▶ [Directions for this task]
Filter the entries below, keeping only lines with "checkbox".

▶ [Stored items from a collection]
== Segment start ==

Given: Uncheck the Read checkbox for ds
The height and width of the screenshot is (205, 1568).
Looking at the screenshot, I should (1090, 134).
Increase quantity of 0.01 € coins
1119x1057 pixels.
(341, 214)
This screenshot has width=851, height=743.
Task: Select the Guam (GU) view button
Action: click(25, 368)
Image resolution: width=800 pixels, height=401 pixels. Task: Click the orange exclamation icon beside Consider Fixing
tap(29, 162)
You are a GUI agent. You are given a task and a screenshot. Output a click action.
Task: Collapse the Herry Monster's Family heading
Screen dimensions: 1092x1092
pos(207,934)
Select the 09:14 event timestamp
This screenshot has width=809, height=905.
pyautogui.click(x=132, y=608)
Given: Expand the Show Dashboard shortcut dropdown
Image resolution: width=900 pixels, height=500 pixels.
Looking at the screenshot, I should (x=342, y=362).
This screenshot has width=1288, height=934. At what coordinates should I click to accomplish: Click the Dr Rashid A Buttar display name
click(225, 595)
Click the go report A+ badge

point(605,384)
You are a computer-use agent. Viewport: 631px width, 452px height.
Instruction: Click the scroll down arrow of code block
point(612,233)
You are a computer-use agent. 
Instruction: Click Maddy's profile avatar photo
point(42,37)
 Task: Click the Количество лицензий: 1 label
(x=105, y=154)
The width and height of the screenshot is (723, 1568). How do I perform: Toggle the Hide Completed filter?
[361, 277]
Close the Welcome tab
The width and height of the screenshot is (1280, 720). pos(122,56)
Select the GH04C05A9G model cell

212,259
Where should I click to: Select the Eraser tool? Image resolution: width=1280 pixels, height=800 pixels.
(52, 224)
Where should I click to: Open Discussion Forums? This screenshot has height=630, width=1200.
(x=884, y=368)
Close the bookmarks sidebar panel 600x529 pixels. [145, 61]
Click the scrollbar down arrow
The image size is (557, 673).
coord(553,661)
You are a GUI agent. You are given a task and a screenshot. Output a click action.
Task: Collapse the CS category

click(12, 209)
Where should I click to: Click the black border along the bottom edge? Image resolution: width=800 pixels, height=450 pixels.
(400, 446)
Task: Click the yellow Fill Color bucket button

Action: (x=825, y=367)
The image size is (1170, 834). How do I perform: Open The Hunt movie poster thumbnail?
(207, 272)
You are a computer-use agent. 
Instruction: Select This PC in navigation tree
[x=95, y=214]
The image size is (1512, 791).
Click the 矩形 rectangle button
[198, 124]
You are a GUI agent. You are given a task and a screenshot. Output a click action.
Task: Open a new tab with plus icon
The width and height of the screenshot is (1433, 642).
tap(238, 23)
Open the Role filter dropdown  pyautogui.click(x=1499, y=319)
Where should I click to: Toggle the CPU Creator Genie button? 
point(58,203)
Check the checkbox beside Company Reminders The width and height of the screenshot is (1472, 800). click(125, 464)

== Segment end ==

▶ [Answer space]
Given: Uncheck the Read checkbox for ds
Check the checkbox beside Company Reminders The width and height of the screenshot is (1472, 800). click(125, 464)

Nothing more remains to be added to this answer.